Octavio Paz
Mexican · 1914 to 1998
Born Octavio Paz Lozano on March 31, 1914, in Mexico City, into a family unsettled by his father's involvement in the Mexican Revolution and steadied by his grandfather's crowded personal library, where Paz first lost himself in books. He published his first poetry collection, Luna silvestre, in 1933 at nineteen, and in 1937 traveled to Republican Spain for the Second International Congress of Anti-Fascist Writers, an experience of solidarity and horror that radicalized him for life; that same year he married the writer Elena Garro. Entering Mexico's foreign service in 1945, he was posted to Paris, where he fell into the orbit of André Breton and the surrealists, a friendship he later called a silent dialogue that ran through the rest of his poetry. The Labyrinth of Solitude (1950), a set of essays probing Mexican identity, solitude, and history, made him a defining voice of Mexican letters overnight.
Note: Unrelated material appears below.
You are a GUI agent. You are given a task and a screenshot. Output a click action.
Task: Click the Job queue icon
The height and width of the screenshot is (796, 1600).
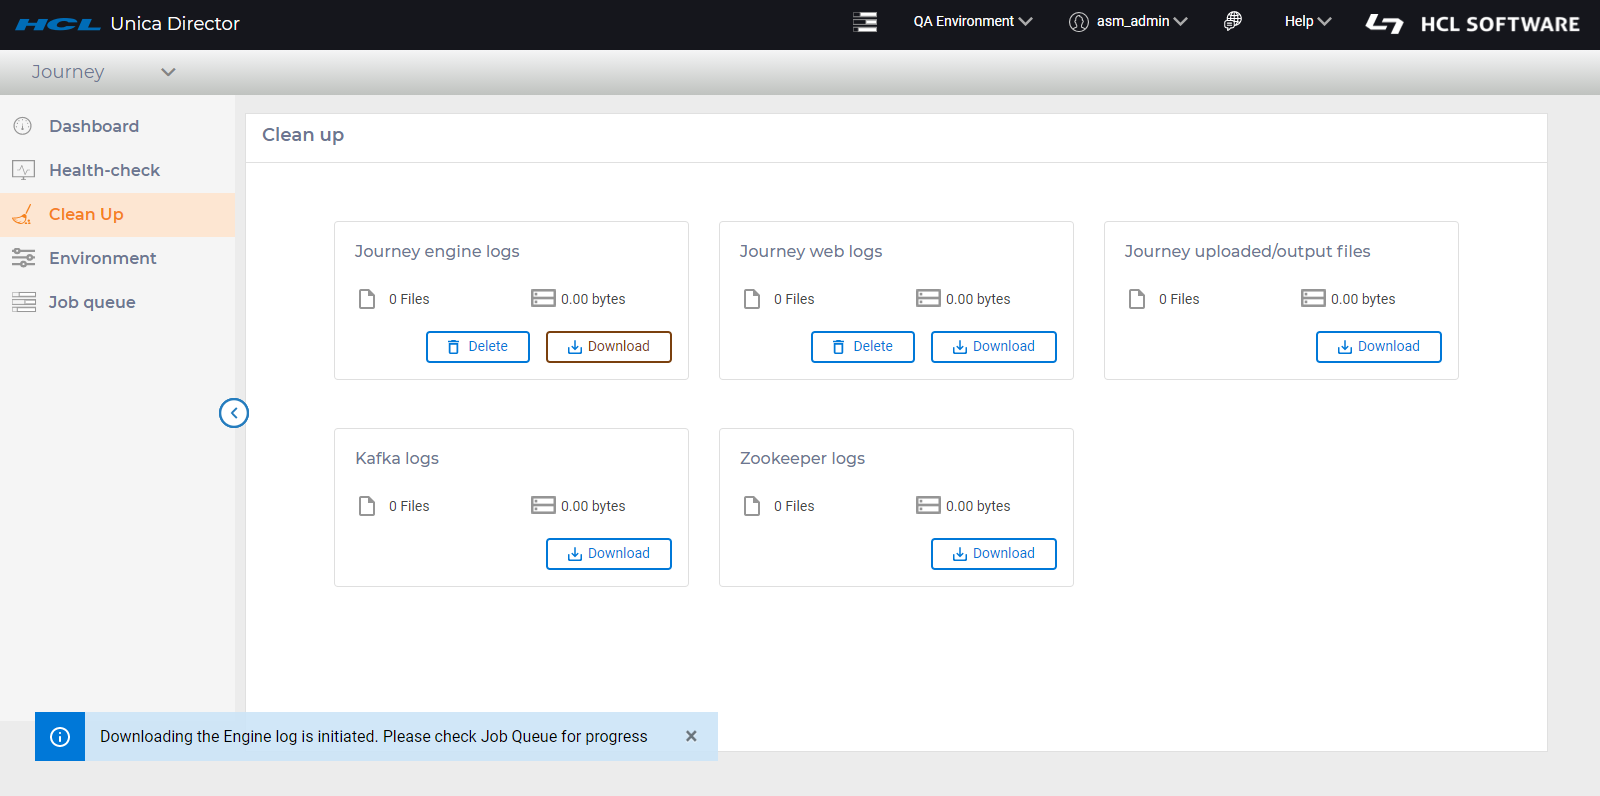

Piedra de Sol (Sunstone, 1957), a single unbroken 584-line poem built on the Aztec calendar's measure of Venus, confirmed him as a major poet on the world stage. In 1962 he was named Mexico's ambassador to India, a posting that deepened his lifelong engagement with Buddhist and Hindu thought; there he met Marie-José Tramini, whom he married in 1964. In October 1968, days after the Mexican army massacred student demonstrators at Tlatelolco, Paz resigned his ambassadorship in protest, an act that made him the country's most visible dissenting conscience. He founded and edited the magazines Plural and then Vuelta, the second running until his death, and won the Nobel Prize in Literature in 1990. A 1996 fire tore through his Mexico City apartment, destroying a lifetime of manuscripts and rare editions before he and Marie-José escaped through the smoke. Paz died of cancer on April 19, 1998, in Mexico City, at eighty-four; his state funeral in the Palacio de Bellas Artes drew mourners from across Mexican public life.